Dataset excerpts
..............................

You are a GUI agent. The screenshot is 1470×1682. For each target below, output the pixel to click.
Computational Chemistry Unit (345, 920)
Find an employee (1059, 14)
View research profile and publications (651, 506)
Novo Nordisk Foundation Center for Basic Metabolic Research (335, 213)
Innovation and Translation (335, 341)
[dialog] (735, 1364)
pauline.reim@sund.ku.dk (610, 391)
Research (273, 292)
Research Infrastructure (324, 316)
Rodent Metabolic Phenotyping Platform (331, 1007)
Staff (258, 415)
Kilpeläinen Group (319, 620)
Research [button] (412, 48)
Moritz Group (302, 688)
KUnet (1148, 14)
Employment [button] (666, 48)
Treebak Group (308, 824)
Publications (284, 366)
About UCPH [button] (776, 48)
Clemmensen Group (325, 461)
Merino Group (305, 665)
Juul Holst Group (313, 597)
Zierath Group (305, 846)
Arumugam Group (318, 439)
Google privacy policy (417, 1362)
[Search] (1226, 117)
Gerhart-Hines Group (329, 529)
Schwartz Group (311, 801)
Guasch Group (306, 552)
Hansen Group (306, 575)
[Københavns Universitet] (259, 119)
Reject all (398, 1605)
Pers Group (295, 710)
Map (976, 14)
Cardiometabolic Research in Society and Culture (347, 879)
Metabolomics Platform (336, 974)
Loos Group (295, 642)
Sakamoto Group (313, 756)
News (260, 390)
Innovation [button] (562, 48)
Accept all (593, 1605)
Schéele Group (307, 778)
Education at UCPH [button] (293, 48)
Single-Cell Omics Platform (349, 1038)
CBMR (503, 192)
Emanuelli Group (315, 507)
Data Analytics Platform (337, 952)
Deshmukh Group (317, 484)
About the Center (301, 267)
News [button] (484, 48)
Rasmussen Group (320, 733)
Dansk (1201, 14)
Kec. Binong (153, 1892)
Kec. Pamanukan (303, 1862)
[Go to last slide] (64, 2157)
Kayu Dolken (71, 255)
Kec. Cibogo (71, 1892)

..............................

YOUR OBJECTIVE: Would you please print every record exactly as written?

EXERCISE RESPONSE:
You are a GUI agent. The screenshot is 1470×1682. For each target below, output the pixel to click.
Computational Chemistry Unit (345, 920)
Find an employee (1059, 14)
View research profile and publications (651, 506)
Novo Nordisk Foundation Center for Basic Metabolic Research (335, 213)
Innovation and Translation (335, 341)
[dialog] (735, 1364)
pauline.reim@sund.ku.dk (610, 391)
Research (273, 292)
Research Infrastructure (324, 316)
Rodent Metabolic Phenotyping Platform (331, 1007)
Staff (258, 415)
Kilpeläinen Group (319, 620)
Research [button] (412, 48)
Moritz Group (302, 688)
KUnet (1148, 14)
Employment [button] (666, 48)
Treebak Group (308, 824)
Publications (284, 366)
About UCPH [button] (776, 48)
Clemmensen Group (325, 461)
Merino Group (305, 665)
Juul Holst Group (313, 597)
Zierath Group (305, 846)
Arumugam Group (318, 439)
Google privacy policy (417, 1362)
[Search] (1226, 117)
Gerhart-Hines Group (329, 529)
Schwartz Group (311, 801)
Guasch Group (306, 552)
Hansen Group (306, 575)
[Københavns Universitet] (259, 119)
Reject all (398, 1605)
Pers Group (295, 710)
Map (976, 14)
Cardiometabolic Research in Society and Culture (347, 879)
Metabolomics Platform (336, 974)
Loos Group (295, 642)
Sakamoto Group (313, 756)
News (260, 390)
Innovation [button] (562, 48)
Accept all (593, 1605)
Schéele Group (307, 778)
Education at UCPH [button] (293, 48)
Single-Cell Omics Platform (349, 1038)
CBMR (503, 192)
Emanuelli Group (315, 507)
Data Analytics Platform (337, 952)
Deshmukh Group (317, 484)
About the Center (301, 267)
News [button] (484, 48)
Rasmussen Group (320, 733)
Dansk (1201, 14)
Kec. Binong (153, 1892)
Kec. Pamanukan (303, 1862)
[Go to last slide] (64, 2157)
Kayu Dolken (71, 255)
Kec. Cibogo (71, 1892)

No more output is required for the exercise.